Peter Bart: Quibi Success Would Mean Jeffrey Katzenberg Might Be Right This Time

Quibi Jeffrey Katzenberg
Quibi, Jeffrey Katzenberg Etienne Laurent/EPA-EFE/Shutterstock

An astute and forceful corporate soldier, Jeffrey Katzenberg has participated in three major startups but has the most riding on his next one, Quibi. So do his backers, whose $1.75 billion investment reflects their confidence in his ability to predict the future. Even if he occasionally gets it wrong.

Katzenberg famously wrote a manifesto to the film industry three decades ago setting forth its mistakes and keys to survival. Widely circulated and discussed, his 28-page document proved to be wrong-headed in both its analysis and its forecasts.

This week, however, Katzenberg, is embarking on a new venture to prove that his precepts can be razor-sharp after all, albeit on an entirely different platform. Starting April 6, Quibi will send forth thousands of episodes, each 10 minutes or less, created by an imposing array of accomplished filmmakers. The bite-sized shows are designed to satisfy at least two of the stern criteria set forth decades ago by the then-youthful Disney executive: They are tightly plotted and prudently budgeted.

But will they save Hollywood? Will they even save Quibi? The clock is ticking, and the smartphones are waiting.

When Katzenberg initially came forth with his exhaustive inter-office memo, he was serving as Disney’s top film executive under Michael Eisner, expecting to succeed him as president. The memo’s principal thesis was that Hollywood was being destroyed by its “bloated event films,” with Disney a guilty party. At the time, Disney was laboring through a superstar version of Dick Tracy starring Warren Beatty, which, behind schedule and over budget, had become a special irritant to the high-strung executive.

Katzenberg’s solution was to cancel his tentpoles and substitute a slate of midrange “high concept” movies – concepts that were approved, if not conceived, by the studio. The formula: A sympathetic protagonist would endure a transformative experience to which the audience could relate. To nurture these films, Disney created a complex of “squat pyramids” carrying labels such as Hollywood Pictures and Touchstone.

Dick Tracy
‘Dick Tracy” (1990) Moviestore/Shutterstock

One example was titled Rocketeer, about a test pilot whose secret jetpack kept getting him into awkward adventures. A model for failure, in his view, was Dick Tracy, which became a textbook for “losing control of our destiny.”

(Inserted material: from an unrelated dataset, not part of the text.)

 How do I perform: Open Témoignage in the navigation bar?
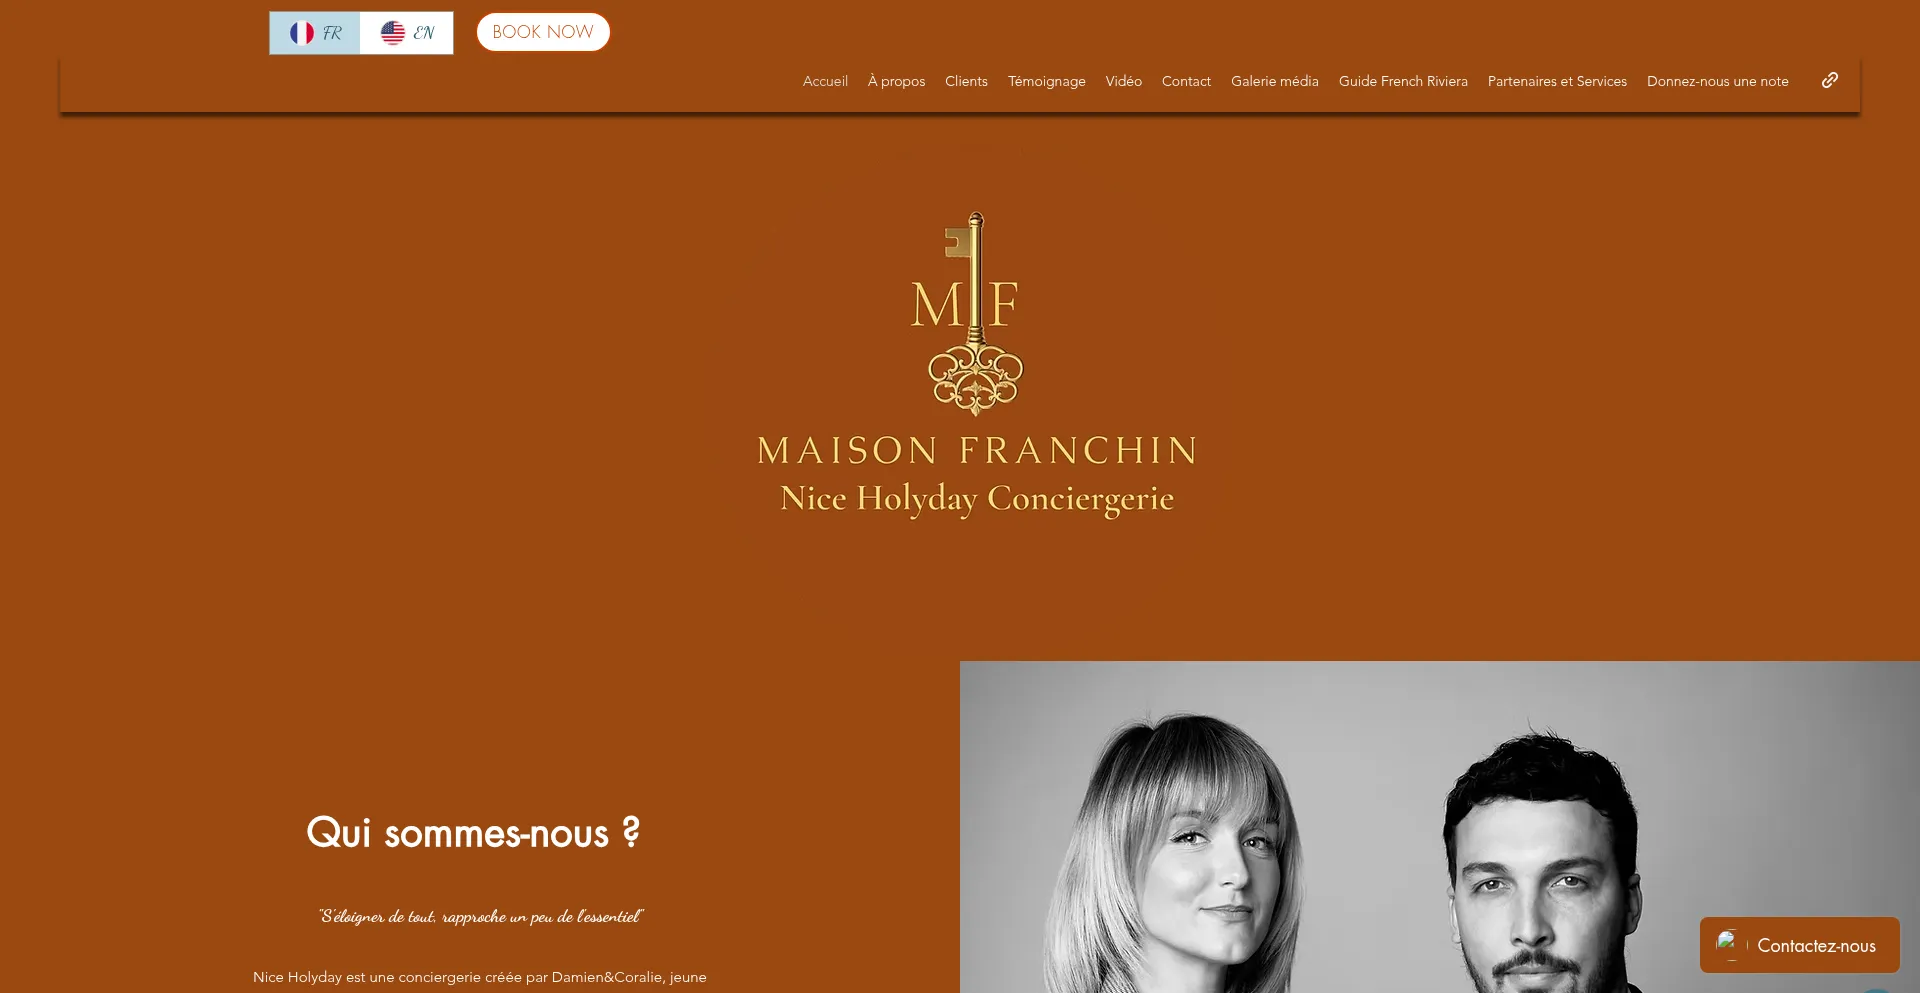1046,81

Katzenberg wouldn’t have minded that his doctrine was leaked to the media, except that its release triggered a succession of dire events. First, the Disney board chose not to award him the presidency. Irate, he sued the company, ultimately winning a prize of $250 million. Further, the movies climbing to the top of box office charts in subsequent years defined precisely the type of “event pictures” that the manifesto scorned — they were even pricier and more eventful.

Katzenberg, of course, moved on to a succession of high-profile startups, such as DreamWorks and DreamWorks Animation, before coming forth with his latest high concept. The Quibi product line will stream onto the world’s smartphones, offering its bite-sized slate at first for a 90-day free trial before ultimately costing $4.99 with ad content and $7.99 without.

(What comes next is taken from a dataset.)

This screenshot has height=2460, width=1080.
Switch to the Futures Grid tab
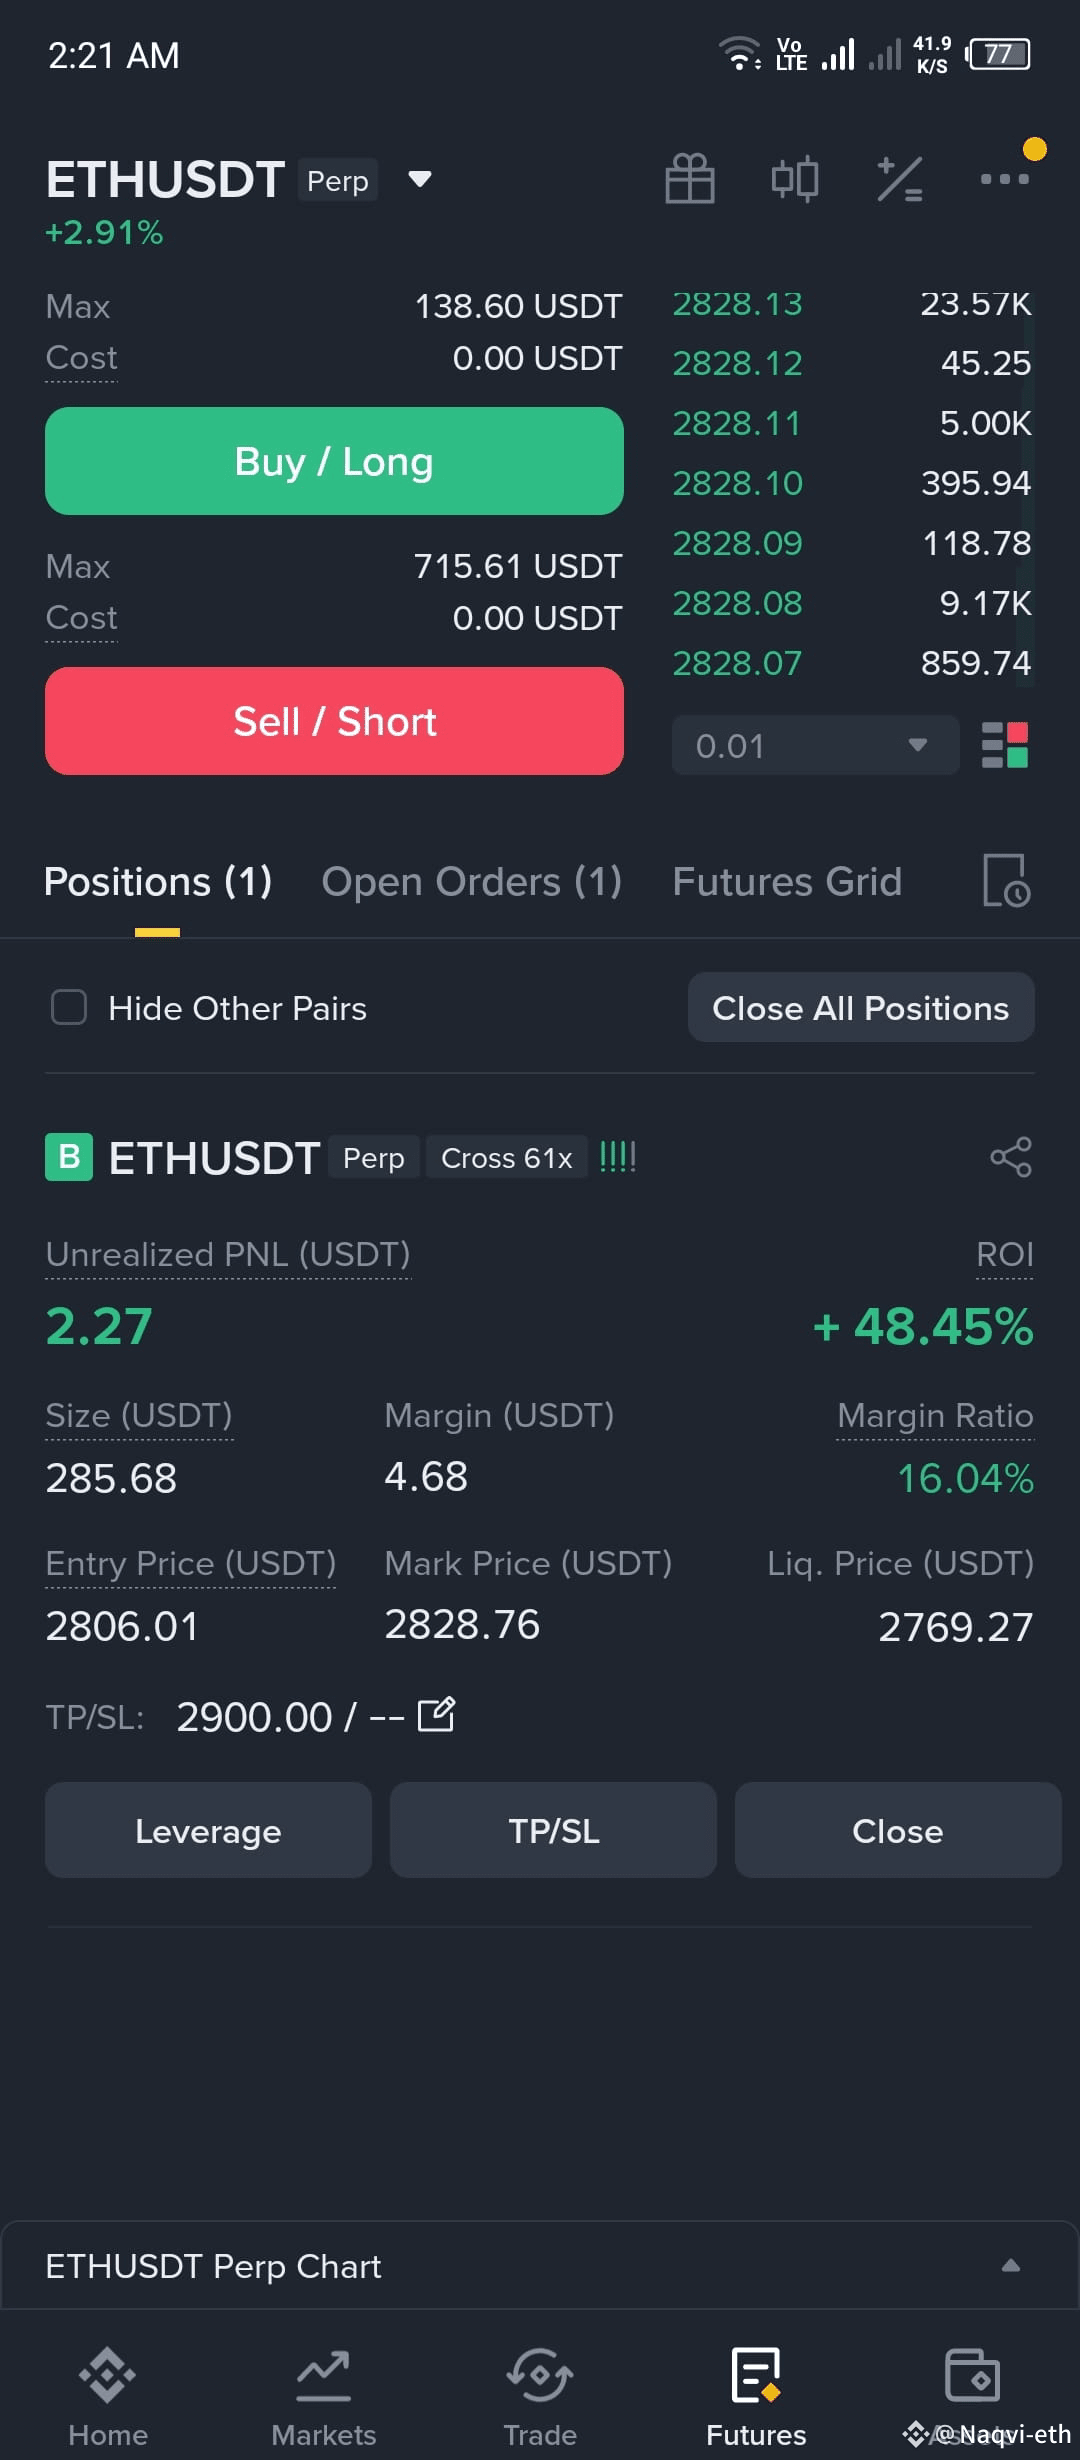tap(787, 881)
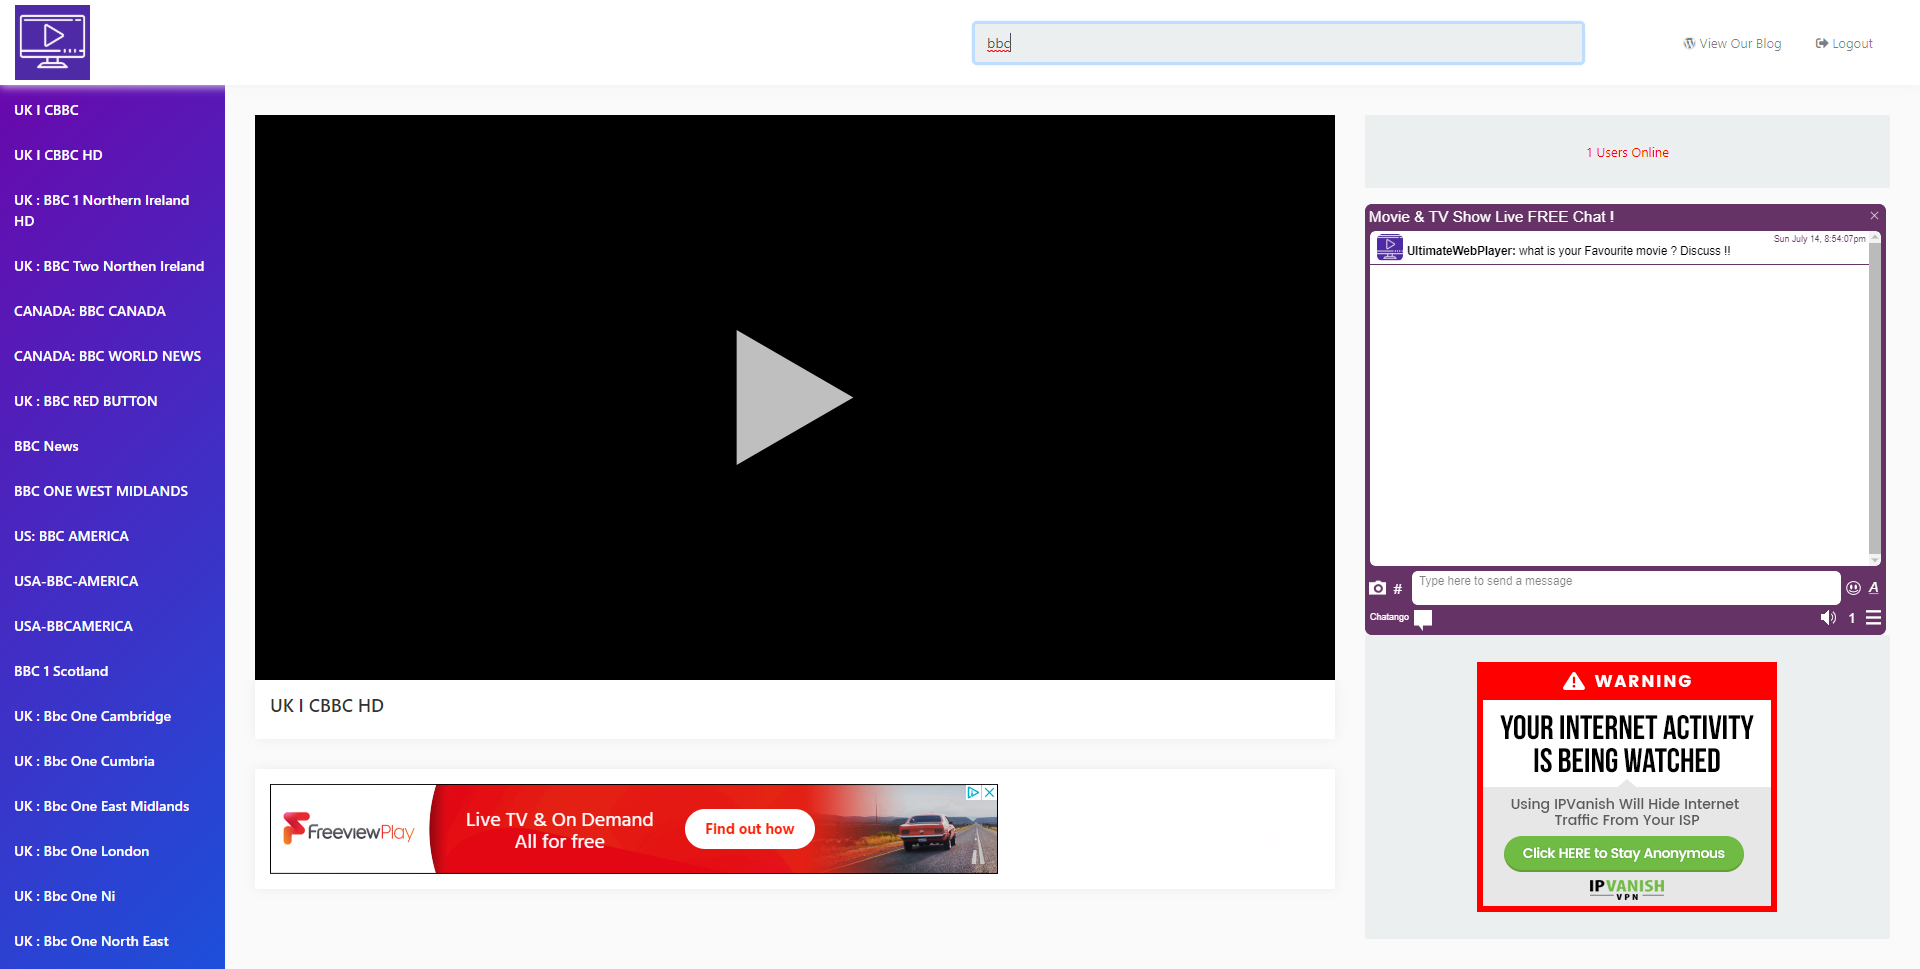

Quibi’s stable of auteurs ranges from Jennifer Lopez to Reese Witherspoon, from Steven Soderbergh to LeBron James. Katzenberg’s long-term associate, Steven Spielberg, will also contribute a series of horror films, utilizing exotic technology that can only be seen at night. Meg Whitman, a major tech executive, is Katzenberg’s partner on Quibi.

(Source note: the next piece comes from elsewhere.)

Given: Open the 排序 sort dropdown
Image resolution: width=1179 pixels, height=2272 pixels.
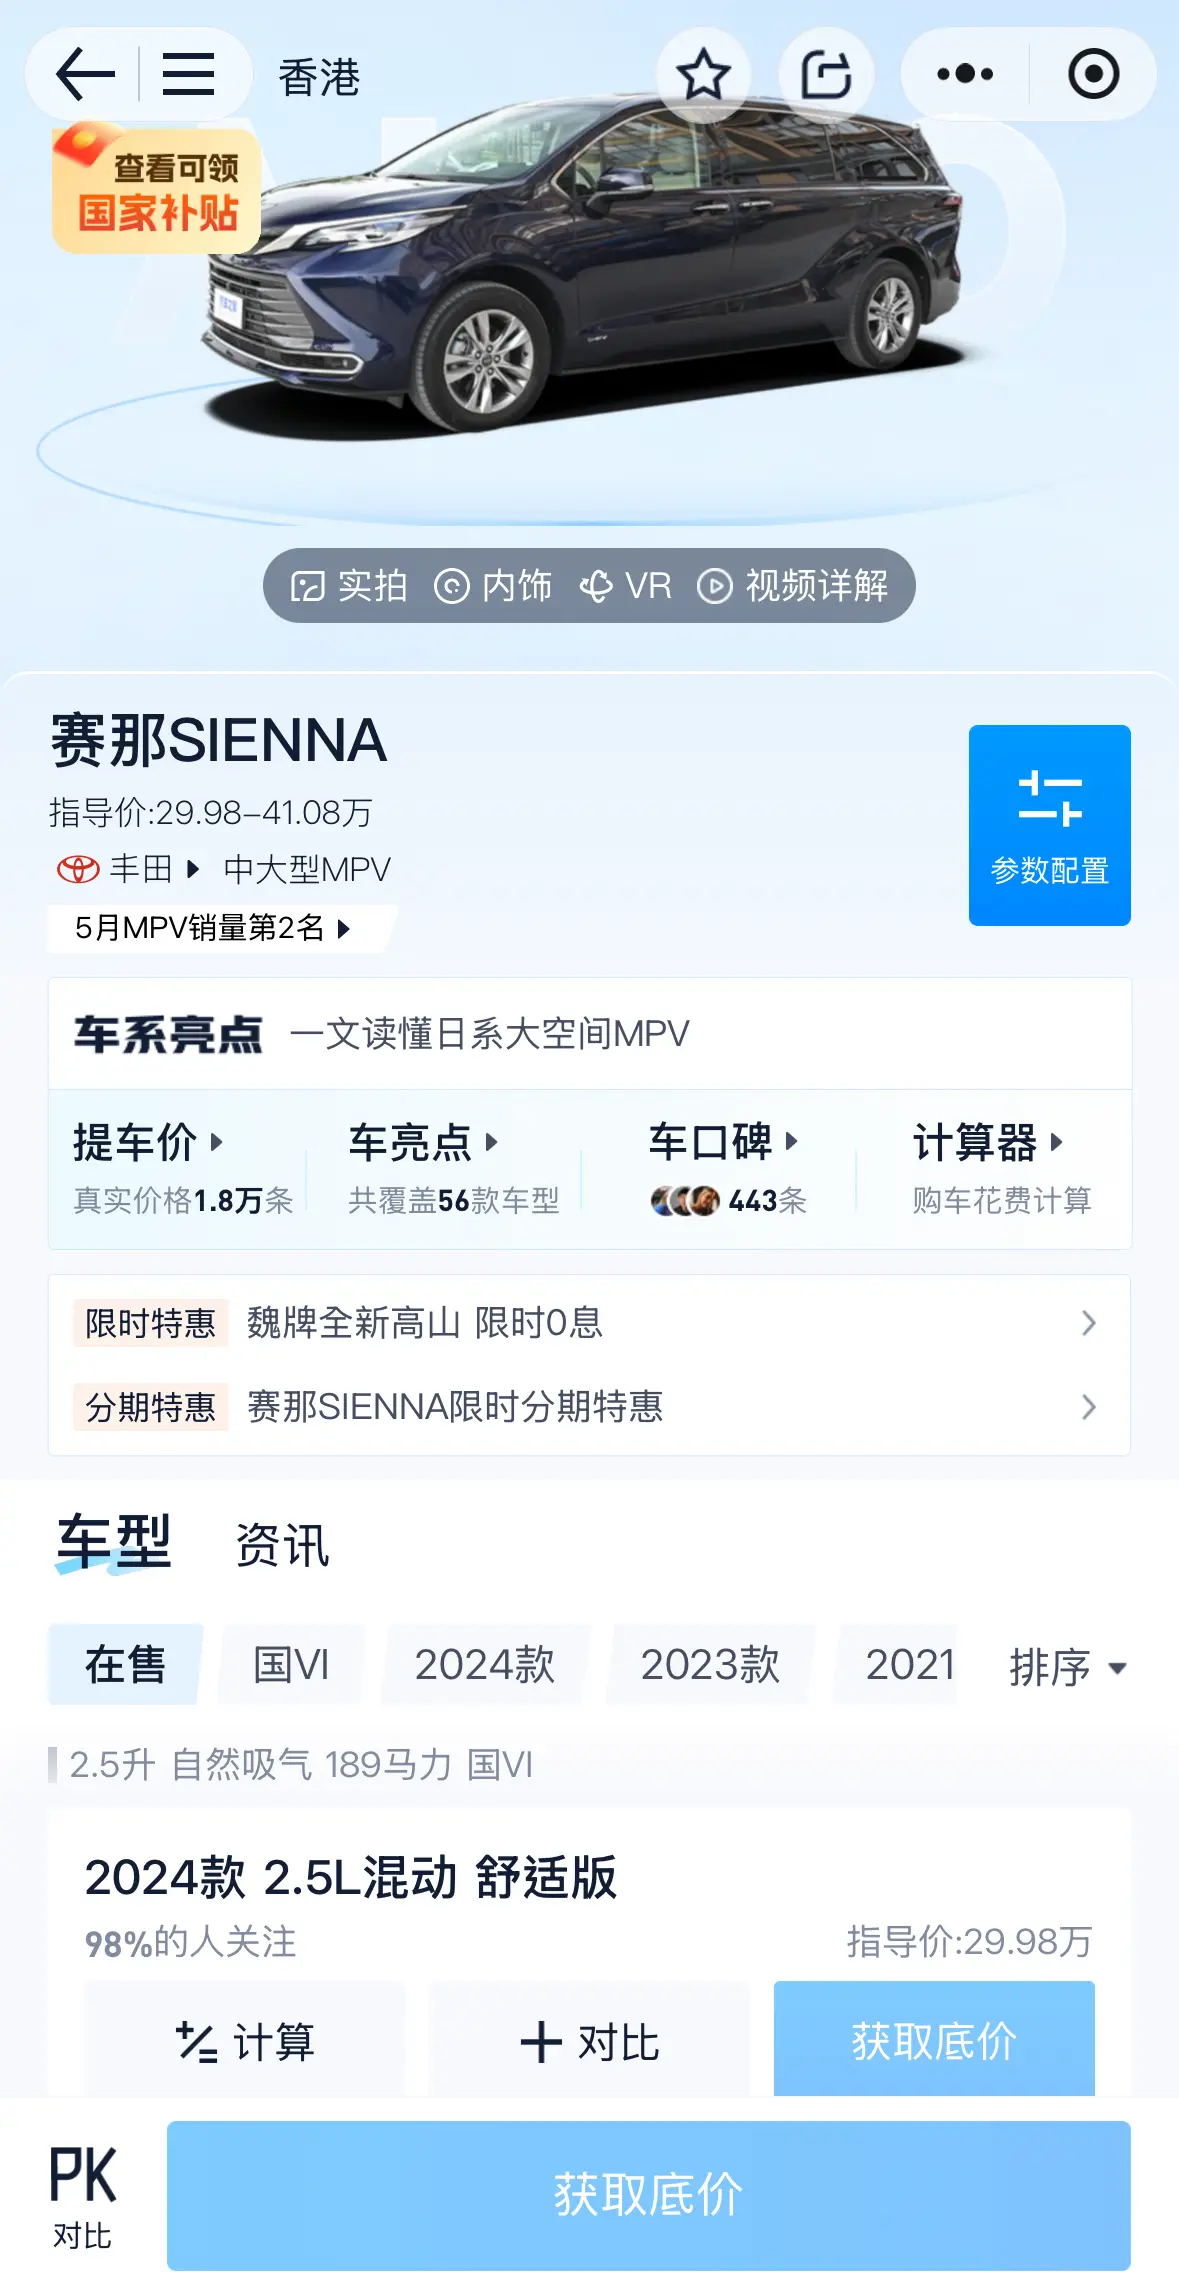Looking at the screenshot, I should (1068, 1667).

Emerging at this unique moment of enforced distancing, Quibi might find itself either massively welcomed or instantly irrelevant. In Katzenberg’s view, the new platform will prove “a silver lining” to its audience. It could also prove a welcome alternative to HBO Max and NBCUniversal’s Peacock launching later in the year.

The prototypical Quibi viewer would be between 18 and 44 years of age, perhaps commuting or even waiting at a stoplight. Quibi is not aimed at the younger Snapchat or TikTok set. The shows might be thrillers, or even unscripted shows and documentaries. This week, producers of its news-oriented shows were scrambling around their garages and other spaces to assemble footage, with only two premieres facing delay.

To be sure, many viewers, given unexpected time to kill and family members to entertain, may be searching not for quick bites but rather for binges – weeklong commitments to opaque melodramas like Outlander. On the other hand, this may also be the moment that Katzenberg has long anticipated, when his audience may long for that unexpected jolt, or eye-opening insight, that will take their minds off a pandemic or an economic debacle.

Those who have known Katzenberg over his long career see a certain irony that we would place his gamble on a product that is quick, if not abrupt, consistent with his style of management. Starting with his productive career at Paramount, he became famous for his frenetic pace, scheduling 7 AM meetings and multiple back-to-back breakfasts and lunches.

The key to Katzenberg was pace. Quibi will surely satisfy that rhythm.